Но самое главное — с каждым годом такой жизни мне труднее и труднее становилось писать стихи. То, ради чего я бросил свою профессию, поменял весь свой образ жизни, все более и более ускользало от меня.
     Тот самый энергичный чеканный слог, который так ярко звучал в «Монголах», стал явно изменять мне. Мне казалось, что во мне существует какое-то тяжелое маховое колесо, которое способно, вращаясь, рождать такие звуки, но раскрутить его у меня нет никакой надежды. Таких сил во мне нет. Только иногда, в крайнем напряжении, я могу лишь слегка повернуть его, но и это стало случаться все реже и реже.
     Я понял, что тот образ жизни, от которого я с такой страстью бежал, образ жизни, который не пожелаешь и врагу, когда надо, переступив через невероятные преграды, сдавать очень трудную сессию, при том, что не заглядываешь в конспект в семестре, этот самый образ жизни создавал во мне что-то, что позволяло этому маховику вращаться.
     А теперь, когда все это ушло, и я жил праздной, вольготной жизнью, маховик этот безнадежно стоял.

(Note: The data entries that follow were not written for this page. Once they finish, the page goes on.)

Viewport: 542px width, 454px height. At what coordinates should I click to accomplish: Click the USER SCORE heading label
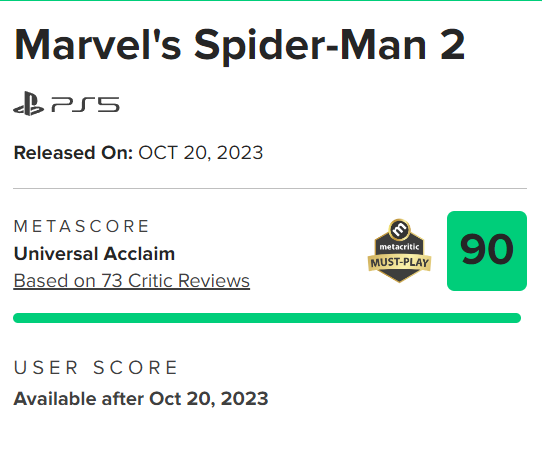tap(95, 367)
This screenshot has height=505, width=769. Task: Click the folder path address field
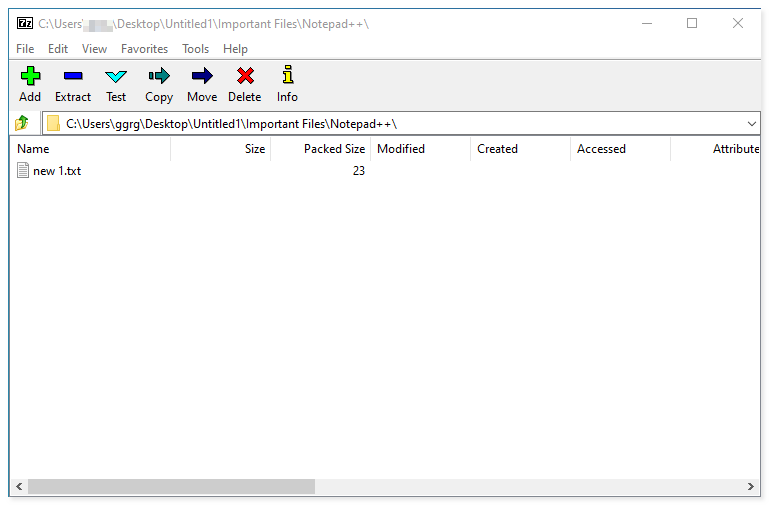[x=400, y=123]
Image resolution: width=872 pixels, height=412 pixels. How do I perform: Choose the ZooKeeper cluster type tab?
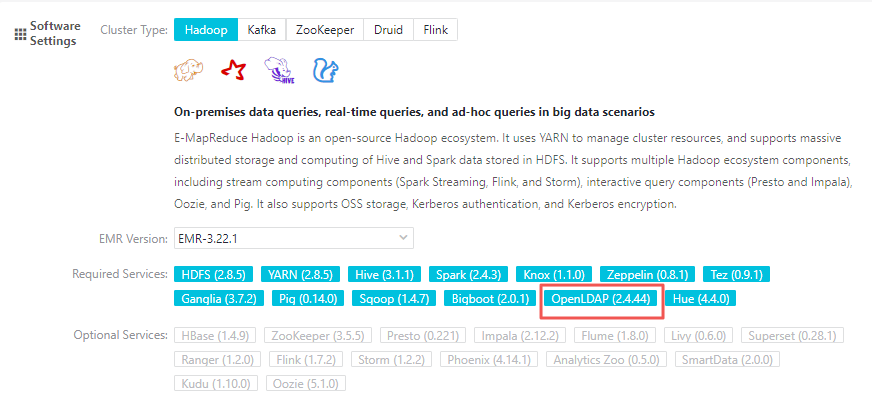(x=325, y=30)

     Мой дар, строго организованный и энергичный, явно не вписывался в мою натуру, тем более теперь, когда я стал жить праздной и богемной жизнью, которая мне казалась тогда самой подходящей для поэта.
     Как будто бы горячего, дикого арабского жеребца предложили объездить человеку, который в трамвай-то садится только с передней площадки.
Я чувствовал, что дар мой медленно умирает во мне. Это повергало меня в уныние и смертельную тоску. Что с этим делать, откуда почерпнуть необходимые силы для реализации моего дара, — я не знал.
     В это время вера моя в Бога, до той поры жившая во мне весьма неопределенно, стала все более и более укрепляться и выкристаллизовываться в конкретную веру в Христа в православной традиции.
Я, разумеется, обращался к Богу с просьбой указать мне выход из этой ситуации и дать мне необходимые силы. Но сил этих все не было и выхода тоже.
В конце 1970-х я вернулся в Ленинград, так как в Москве жить мне стало совсем трудно, да и смысла не было. Способность моя писать иссякала, а без этого терпеть там все трудности нелегальной жизни было незачем.
     Здесь, в Ленинграде, мне удалось устроиться сторожем на склад одного строительного управления.
     Сторож и оператор газовой котельной — были две традиционные и наиболее распространенные профессии поэтов «второй культуры», действительно удобный заработок, оставлявший свободное время человеку во время работы и при этом обеспечивавший ему минимальный достаток.
     Список литераторов, работавших так, мог бы быть очень длинным. Это и Владимир Эрль, и Николай Беляк, и Елена Пудовкина, и Евгений Вензель, и Борис Останин, и Борис Дышленко, и многое другие.
     Но в моем случае, увы, этот ход почти ничего не решал. Жить мне, конечно, стало легче, но дар мой по-прежнему бездействовал, и «маховое колесо», о котором я писал выше, безнадежно стояло без движения.
      В это время я читал много святоотеческих христианских книг.
И вот в книге И. Брянчанинова «Аскетические опыты» я вычитал то, что в ранних египетских монастырях обучение молитве новоначальных иноков всегда сопровождалось тяжелой физической работой.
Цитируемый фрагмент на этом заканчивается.